If you haven't already done so, you might find the current thread on making a start with Wagner of some interest. I'm by no means as sceptical as you about opera generally, but I'm not hugely enthusaistic either. I'm somewhere in the middle, and have, over the years, grown fond of Wagner. I cannot sit through any of the entire operas, but I'm further on than merely listening to the odd 5 minutes or so of the most well known sections. I have found some so-called "highlight" CDs that provide a happy compromise. These give the best bits and are roughly only about a third of the full works. I've done the same for Mozart. I'm very happy with the results, as it enables me to enjoy a whole genre of classical music without becoming too immersed in the nitty griity of it all, which doesn't interest me at all.


----------



## Sid James (Feb 7, 2009)

I’ve done that with opera also. It’s a good way to get a taste of a variety of operas. I also enjoyed some operas in full on DVD (including Wagner’s).I also had a chance to attend a few live performances. As a one off experience they where quite good. In contrast to my broadening of interest in instrumental music, opera has at best been a minor interest. Now it’s virtually non existent.


----------



## janxharris (May 24, 2010)

Sid James said:


> I've done that with opera also. It's a good way to get a taste of a variety of operas. I also enjoyed some operas in full on DVD (including Wagner's).I also had a chance to attend a few live performances. As a one off experience they where quite good. In contrast to my broadening of interest in instrumental music, opera has at best been a minor interest. Now it's virtually non existent.

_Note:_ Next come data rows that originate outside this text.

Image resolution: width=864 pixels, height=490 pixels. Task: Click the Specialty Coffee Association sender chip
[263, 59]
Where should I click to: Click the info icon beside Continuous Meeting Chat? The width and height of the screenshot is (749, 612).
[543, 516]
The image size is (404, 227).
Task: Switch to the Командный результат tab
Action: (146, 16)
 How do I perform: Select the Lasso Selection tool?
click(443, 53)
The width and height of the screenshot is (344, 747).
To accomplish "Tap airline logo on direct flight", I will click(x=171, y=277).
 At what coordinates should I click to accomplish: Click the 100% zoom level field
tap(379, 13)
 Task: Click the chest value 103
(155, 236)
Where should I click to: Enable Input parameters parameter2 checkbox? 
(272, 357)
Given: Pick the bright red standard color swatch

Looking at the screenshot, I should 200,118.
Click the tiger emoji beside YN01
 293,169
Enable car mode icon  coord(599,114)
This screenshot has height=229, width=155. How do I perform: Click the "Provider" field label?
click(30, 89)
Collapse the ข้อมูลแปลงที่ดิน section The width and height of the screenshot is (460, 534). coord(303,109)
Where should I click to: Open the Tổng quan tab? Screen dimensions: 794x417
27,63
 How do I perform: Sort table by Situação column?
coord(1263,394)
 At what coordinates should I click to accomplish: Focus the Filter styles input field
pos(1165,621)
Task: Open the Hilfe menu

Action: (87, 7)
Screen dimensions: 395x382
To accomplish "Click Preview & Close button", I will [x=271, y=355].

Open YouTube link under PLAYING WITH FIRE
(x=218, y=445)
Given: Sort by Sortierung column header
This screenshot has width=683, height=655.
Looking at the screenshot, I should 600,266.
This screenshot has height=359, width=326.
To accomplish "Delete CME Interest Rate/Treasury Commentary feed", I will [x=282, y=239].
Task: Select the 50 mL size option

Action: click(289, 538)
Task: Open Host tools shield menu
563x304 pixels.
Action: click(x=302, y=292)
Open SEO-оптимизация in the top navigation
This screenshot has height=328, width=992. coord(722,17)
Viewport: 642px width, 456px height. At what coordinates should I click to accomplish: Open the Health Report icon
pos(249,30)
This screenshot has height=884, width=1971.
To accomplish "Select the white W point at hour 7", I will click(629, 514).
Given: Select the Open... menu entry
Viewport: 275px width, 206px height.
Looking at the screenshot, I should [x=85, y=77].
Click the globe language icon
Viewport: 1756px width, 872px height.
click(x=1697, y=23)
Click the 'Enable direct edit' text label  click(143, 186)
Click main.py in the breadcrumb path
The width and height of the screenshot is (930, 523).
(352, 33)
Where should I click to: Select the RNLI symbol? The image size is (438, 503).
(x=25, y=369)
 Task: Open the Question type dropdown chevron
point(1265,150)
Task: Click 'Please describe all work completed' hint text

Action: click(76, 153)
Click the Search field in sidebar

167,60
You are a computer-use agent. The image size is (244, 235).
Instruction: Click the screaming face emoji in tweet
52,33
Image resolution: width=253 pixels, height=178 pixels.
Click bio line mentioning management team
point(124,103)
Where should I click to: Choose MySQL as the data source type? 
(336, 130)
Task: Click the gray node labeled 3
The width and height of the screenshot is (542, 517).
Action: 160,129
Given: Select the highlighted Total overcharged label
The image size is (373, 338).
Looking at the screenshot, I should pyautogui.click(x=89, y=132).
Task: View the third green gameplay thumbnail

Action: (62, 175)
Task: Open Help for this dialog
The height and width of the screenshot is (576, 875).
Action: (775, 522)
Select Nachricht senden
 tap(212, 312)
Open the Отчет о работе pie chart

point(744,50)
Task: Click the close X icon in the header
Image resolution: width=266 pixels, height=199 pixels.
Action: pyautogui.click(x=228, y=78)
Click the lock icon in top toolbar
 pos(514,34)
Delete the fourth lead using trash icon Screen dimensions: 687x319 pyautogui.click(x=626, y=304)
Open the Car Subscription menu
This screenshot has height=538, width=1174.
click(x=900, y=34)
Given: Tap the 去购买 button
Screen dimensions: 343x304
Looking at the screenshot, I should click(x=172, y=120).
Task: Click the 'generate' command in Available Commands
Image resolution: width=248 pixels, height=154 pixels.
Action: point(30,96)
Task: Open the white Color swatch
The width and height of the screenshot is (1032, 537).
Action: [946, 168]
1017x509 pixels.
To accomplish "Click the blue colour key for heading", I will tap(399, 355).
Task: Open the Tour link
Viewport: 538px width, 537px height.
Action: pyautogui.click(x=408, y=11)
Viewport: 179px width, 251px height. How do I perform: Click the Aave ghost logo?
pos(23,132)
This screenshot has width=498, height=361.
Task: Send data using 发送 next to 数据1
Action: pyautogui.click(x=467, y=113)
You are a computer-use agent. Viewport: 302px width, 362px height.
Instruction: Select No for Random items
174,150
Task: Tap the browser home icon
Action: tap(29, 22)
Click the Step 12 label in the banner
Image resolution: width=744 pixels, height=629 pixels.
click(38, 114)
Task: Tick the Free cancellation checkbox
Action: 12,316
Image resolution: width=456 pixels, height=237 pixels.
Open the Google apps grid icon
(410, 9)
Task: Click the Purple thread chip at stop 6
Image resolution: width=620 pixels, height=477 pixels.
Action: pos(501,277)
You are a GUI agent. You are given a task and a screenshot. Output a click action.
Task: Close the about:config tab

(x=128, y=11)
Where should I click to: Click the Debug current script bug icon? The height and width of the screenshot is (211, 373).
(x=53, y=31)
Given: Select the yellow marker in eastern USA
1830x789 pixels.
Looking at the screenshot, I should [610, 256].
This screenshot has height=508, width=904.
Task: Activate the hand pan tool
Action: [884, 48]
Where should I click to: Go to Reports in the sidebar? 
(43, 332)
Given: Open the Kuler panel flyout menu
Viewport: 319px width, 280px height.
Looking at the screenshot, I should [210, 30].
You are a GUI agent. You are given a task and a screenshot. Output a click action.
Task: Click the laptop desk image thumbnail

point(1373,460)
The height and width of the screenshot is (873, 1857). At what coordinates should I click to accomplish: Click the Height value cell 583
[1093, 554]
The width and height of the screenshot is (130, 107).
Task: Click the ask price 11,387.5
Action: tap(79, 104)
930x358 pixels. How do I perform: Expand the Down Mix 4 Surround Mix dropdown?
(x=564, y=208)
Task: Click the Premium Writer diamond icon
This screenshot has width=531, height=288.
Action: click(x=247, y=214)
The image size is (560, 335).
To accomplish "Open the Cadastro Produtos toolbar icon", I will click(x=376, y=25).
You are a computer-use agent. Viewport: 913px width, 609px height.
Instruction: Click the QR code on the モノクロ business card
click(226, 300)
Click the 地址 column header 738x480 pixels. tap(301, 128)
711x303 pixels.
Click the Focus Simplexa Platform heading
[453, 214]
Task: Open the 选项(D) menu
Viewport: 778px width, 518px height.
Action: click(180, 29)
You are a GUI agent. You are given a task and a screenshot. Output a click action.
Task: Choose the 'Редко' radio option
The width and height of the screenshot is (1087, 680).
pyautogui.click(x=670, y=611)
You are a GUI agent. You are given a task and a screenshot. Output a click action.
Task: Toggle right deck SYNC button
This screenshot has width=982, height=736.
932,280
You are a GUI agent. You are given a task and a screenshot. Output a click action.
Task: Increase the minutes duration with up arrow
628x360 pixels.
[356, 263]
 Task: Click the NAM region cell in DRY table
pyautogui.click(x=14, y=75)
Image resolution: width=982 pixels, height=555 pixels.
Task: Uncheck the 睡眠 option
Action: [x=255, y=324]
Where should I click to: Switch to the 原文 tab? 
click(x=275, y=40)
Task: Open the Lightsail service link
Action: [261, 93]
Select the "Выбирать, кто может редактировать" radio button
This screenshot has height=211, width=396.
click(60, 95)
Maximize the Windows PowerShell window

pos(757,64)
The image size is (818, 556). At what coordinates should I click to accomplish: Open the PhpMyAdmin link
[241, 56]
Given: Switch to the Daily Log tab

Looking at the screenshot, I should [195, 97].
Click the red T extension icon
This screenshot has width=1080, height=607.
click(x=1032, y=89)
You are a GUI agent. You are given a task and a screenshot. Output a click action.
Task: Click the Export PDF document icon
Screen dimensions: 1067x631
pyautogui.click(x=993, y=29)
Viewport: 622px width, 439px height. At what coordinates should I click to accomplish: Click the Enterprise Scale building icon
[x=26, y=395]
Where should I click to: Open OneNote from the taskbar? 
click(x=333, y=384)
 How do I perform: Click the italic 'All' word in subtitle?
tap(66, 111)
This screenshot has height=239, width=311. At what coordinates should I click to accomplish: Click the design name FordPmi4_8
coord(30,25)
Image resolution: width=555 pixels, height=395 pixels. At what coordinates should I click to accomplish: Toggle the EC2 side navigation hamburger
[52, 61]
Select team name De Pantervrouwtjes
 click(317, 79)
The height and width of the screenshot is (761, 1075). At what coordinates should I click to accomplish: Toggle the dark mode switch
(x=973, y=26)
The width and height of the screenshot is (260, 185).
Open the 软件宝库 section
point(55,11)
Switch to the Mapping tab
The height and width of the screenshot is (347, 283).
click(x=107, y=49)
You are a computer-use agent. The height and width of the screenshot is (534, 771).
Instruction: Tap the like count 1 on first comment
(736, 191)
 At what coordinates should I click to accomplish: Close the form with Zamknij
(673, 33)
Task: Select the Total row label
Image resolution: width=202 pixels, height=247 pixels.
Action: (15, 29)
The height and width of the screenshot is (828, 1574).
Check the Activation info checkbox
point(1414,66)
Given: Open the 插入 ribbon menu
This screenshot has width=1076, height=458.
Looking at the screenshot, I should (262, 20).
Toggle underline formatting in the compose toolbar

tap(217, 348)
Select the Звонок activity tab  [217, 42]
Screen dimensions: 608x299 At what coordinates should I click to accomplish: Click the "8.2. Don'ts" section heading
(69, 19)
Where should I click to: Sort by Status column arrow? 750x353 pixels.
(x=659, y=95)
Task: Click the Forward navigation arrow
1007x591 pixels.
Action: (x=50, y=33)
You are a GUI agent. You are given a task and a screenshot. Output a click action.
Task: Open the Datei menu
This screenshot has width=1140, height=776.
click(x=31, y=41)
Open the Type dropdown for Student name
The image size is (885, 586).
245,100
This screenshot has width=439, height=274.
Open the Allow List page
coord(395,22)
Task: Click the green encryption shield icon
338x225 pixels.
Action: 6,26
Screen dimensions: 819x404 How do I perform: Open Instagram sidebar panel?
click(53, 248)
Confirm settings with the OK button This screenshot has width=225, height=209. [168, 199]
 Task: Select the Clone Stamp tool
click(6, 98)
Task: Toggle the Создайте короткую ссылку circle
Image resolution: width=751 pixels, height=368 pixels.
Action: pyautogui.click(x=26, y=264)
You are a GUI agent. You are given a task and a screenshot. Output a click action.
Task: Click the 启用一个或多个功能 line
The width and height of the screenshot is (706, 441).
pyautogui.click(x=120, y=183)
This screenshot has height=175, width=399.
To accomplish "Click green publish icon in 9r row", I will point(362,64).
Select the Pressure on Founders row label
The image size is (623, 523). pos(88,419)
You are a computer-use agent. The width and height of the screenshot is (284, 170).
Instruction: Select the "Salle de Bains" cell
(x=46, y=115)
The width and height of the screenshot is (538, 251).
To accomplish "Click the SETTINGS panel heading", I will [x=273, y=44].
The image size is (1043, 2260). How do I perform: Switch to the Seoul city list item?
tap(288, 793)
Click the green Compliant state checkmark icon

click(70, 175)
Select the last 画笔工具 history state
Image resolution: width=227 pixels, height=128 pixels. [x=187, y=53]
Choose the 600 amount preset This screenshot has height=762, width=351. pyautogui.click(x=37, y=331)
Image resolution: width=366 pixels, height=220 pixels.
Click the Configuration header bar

Is it the singing style that is problematic? Vibrato?


----------



## Sid James (Feb 7, 2009)

Could be related to that sort of thing but I’m not at all bothered by the whys and wherefores of my taste in music. I’ve come to accept myself as a listener.


----------



## janxharris (May 24, 2010)

Sid James said:


> Could be related to that sort of thing but I'm not at all bothered by the whys and wherefores of my taste in music. I've come to accept myself as a listener.


I often wish singers wouldn't use vibrato - or at least only occasionally. The trumpet is also a no-no in this respect for me - I find it incredibly irritating.

We're all different I guess.


----------



## Hermastersvoice (Oct 15, 2018)

May I respectfully suggest that the only way of appreciating opera is by going to the opera. Opera is a living art form, it needs to be lived out in front of you, in real time, to be appreciated. Everything else is a tinned substitute. Like tuna and tinned tuna, or mash potatoes and potato powder. Preferably, pick performances with singers, actors, conductors who have the bit of je-ne-sais-quoi.


----------



## Enthusiast (Mar 5, 2016)

^ Opera live can be an incredible experience but a lot of opera - and certainly Mozart, Handel, Wagner and Britten - works well as pure music.


----------



## Hermastersvoice (Oct 15, 2018)

Yes, and I sometimes put a tin of tuna in my salad. But I do appreciate that it’s not IT.


----------



## Sid James (Feb 7, 2009)

Some people don’t like seafood at all, no matter whether its fresh or canned.


----------



## DavidA (Dec 14, 2012)

DaveM said:


> In one's journey through classical music, opera sometimes takes a little longer to get used to. Give it time.
> 
> The great Sull'aria from Mozart's Figaro had an effect even on the prison population in The Shawshank Redemption.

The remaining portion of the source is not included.